Reputation: 446
I have a pandas dataframe with hex values as given below:
df['col1']
<0020>
<0938>
<002E>
<092B>
<092B>
<0916>
<0915>
<0915>
<096F>
<096C>
I want to convert the hex values
to their corresponding unicode literals. So, I try to do the following:
df['col1'] = df['col1'].apply(lambda x : '\u' + str(x)[1:-1])
Hoping, that this would convert it to my required unicode literal, but I get the following error:
File "<ipython-input-22-891ccdd39e79>", line 1
df['col1'].apply(lambda x : '\u' + str(x)[1:-1])
^
SyntaxError: (unicode error) 'unicodeescape' codec can't decode bytes in position 0-1: truncated \uXXXX escape
In python3, when we try the following we get :
>>> string1 = '\u03b4'
>>> print(string1)
>>> δ
So, I tried adding \u to my given string, I also tried adding \\u
, but that shows up as two backslashes . Also, adding a r
before \u
, also ends up showing two backslashes, instead of the unicode literal. I also tried decode-unicode
, but it didn't work either.
Also, it'd be great, if someone can explain the concept of rawstrings , \u, etc.
Upvotes: 1
Views: 856
Reputation: 3168
In order to convert all your codes into unicode here one line:
import codecs
import pandas as pd
(
# create a series with the prefix "\u" to add to the existing column
pd.Series([r'\u'] * len(df['col1']))
# str.strip deletes the "<" and ">" from your column
# str.cat concatenates the prefix created before to the existing column
.str.cat(df['col1'].str.strip('<>'))
# then you apply a conversion from the raw string to normal string.
.apply(codecs.decode, args=['unicode_escape'])
)
In the previous code, you have to create the prefix as a raw string.

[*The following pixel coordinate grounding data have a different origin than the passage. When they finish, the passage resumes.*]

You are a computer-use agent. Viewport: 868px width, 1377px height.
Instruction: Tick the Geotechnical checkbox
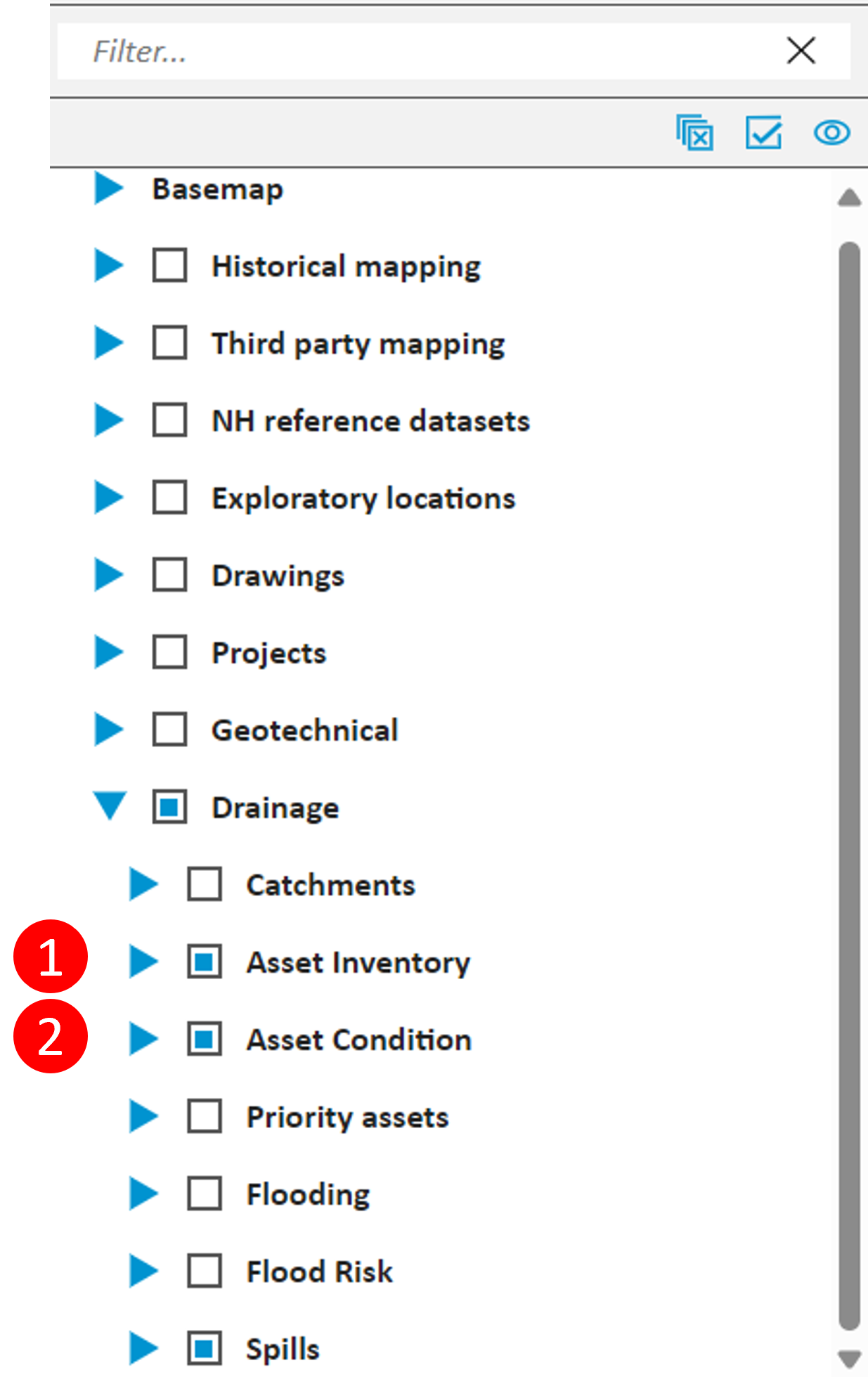(x=169, y=729)
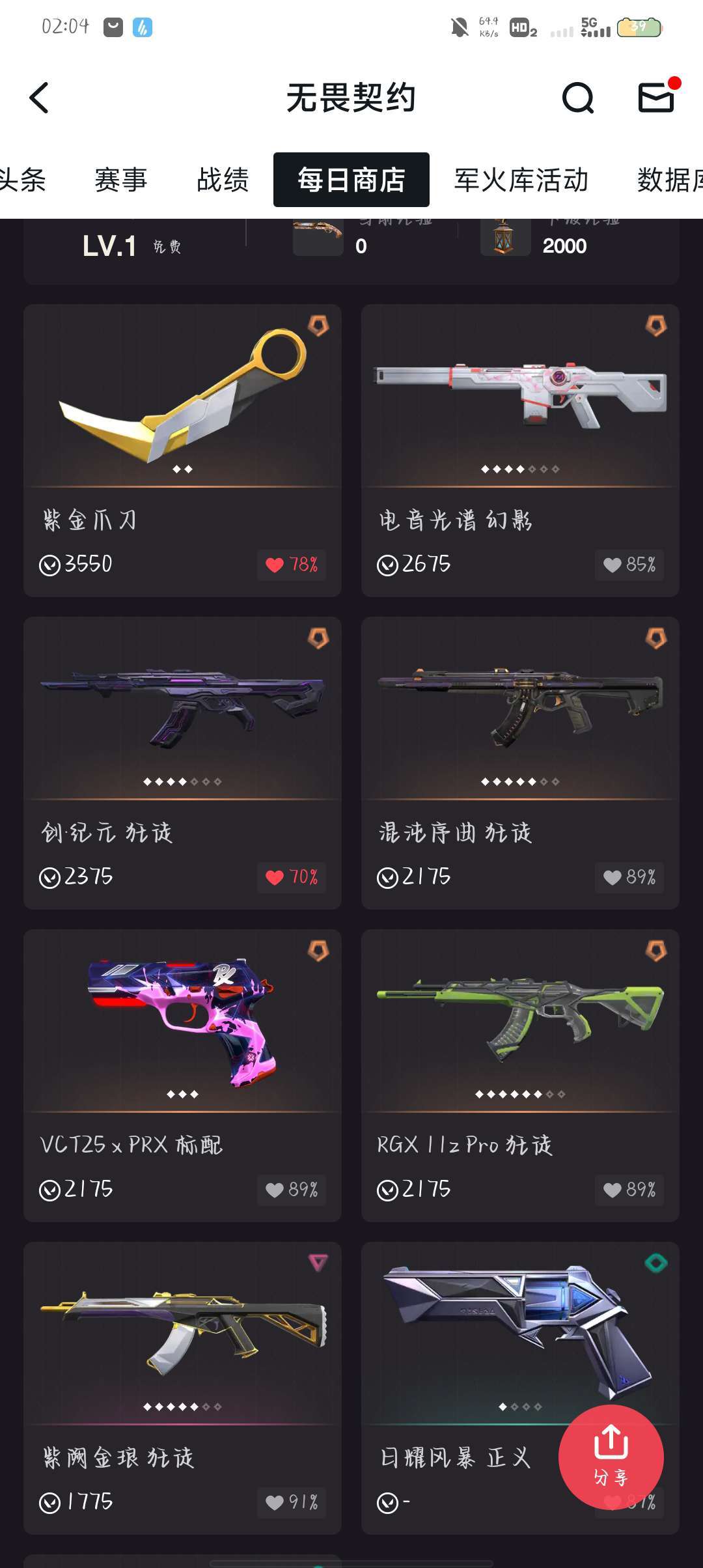Tap the tier badge on 紫金爪刀 card
The width and height of the screenshot is (703, 1568).
tap(318, 326)

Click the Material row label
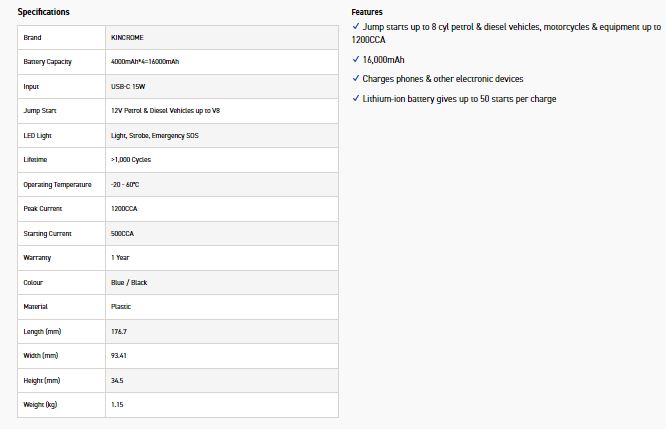coord(36,307)
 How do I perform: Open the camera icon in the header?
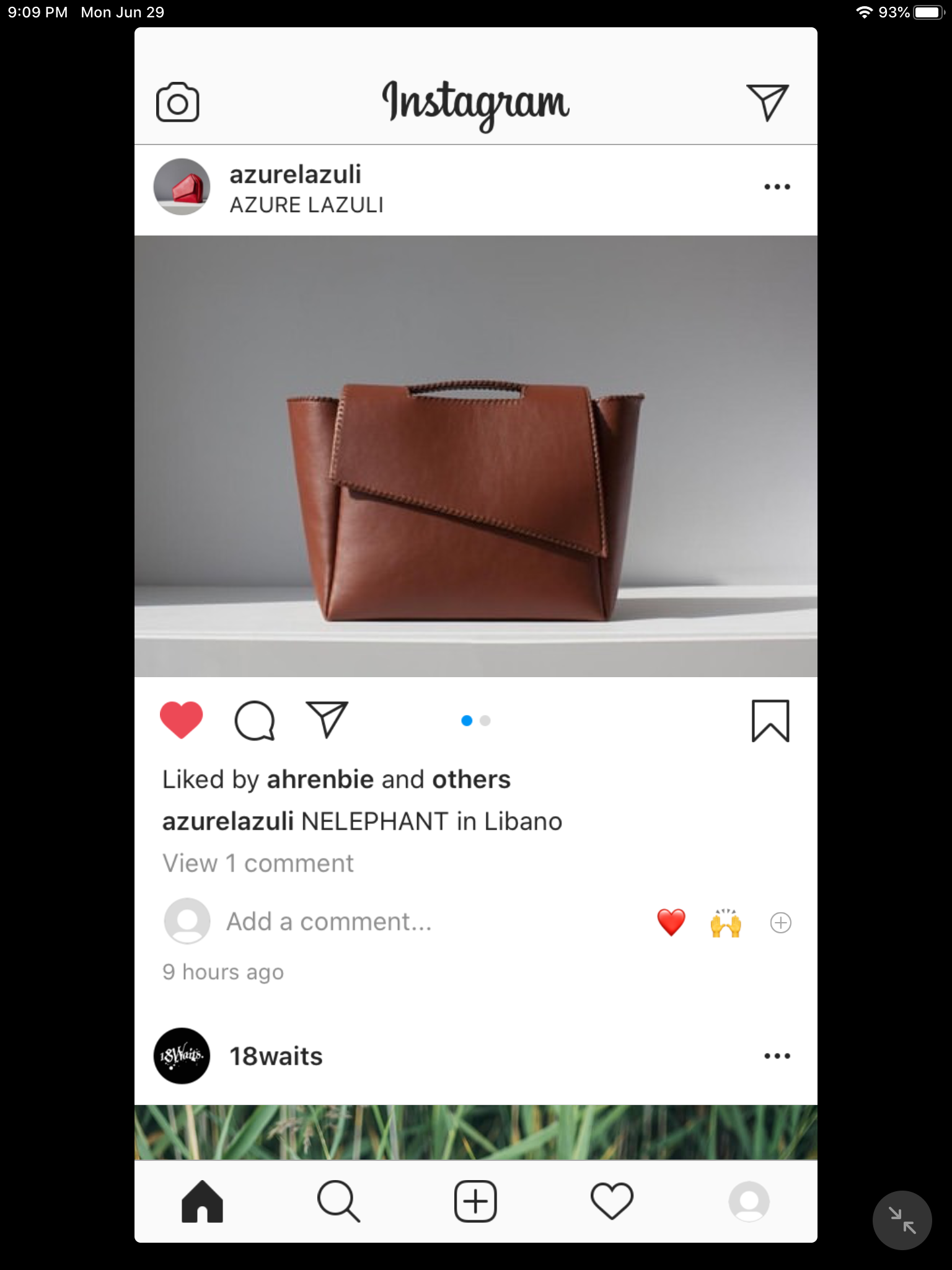[x=177, y=102]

If not, Python is waiting for a valid utf-8 code (the error you have in your code).
Edit: I add the explanation from Serge Ballesta post
\uxxxx escape sequences are intended for the Python parser. When they are found in a string literal they are automatically replaced with the unicode character having that code point. You can use the codecs module and the unicode_escape encoding to decode a string that would contain actual \u character characters (meaning that you escape the backslash as in "\uxxx", but as you have directly an hex representation of the code point, it is simpler to directly use the chr function.

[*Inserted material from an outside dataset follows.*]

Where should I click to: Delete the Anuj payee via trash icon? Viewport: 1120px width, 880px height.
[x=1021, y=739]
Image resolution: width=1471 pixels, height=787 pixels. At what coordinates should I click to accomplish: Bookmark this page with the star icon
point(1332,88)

His solution is more elegant than mine.
Upvotes: 1
Reputation: 149085
Oops, literals are for... literal values! As soon as you have variables, you should use conversion functions like int
and chr
.
Here you have a column containing strings. For each cell in the column, you want to remove first and last character, process what remains as an hex value, and get the unicode character with that code point. In Python, it just reads:
df['col1'].apply(lambda x: chr(int(x[1:-1], 16)))
And with your values, it gives:
0
1 स
2 .
3 फ
4 फ
5 ख
6 क
7 क
8 ९
9 ६
Now for the reason of your error.
\uxxxx
escape sequences are intended for the Python parser. When they are found in a string literal they are automatically replaced with the unicode character having that code point. You can use the codecs
module and the unicode_escape
encoding to decode a string that would contain actual \u
character characters (meaning that you escape the backslash as in "\\uxxx"
, but as you have directly an hex representation of the code point, it is simpler to directly use the chr
function.
And in your initial code, when you write '\u'
, the parser sees the initial part of an encoded character and tries to decode it immediately... but cannot find the hexa code point after it, so it throws the exception. If you really want to go that way, you have to double the backslash (\
) to escape it and store it as is in the string and then use codecs.decode(..., encoding='unicode_escape')
to decode the string as shown in @ndclt's answer. But I do not advise you to do so.
References are to be found in the Standard Python Library documentation, chr
function and codecs
module.
Upvotes: 2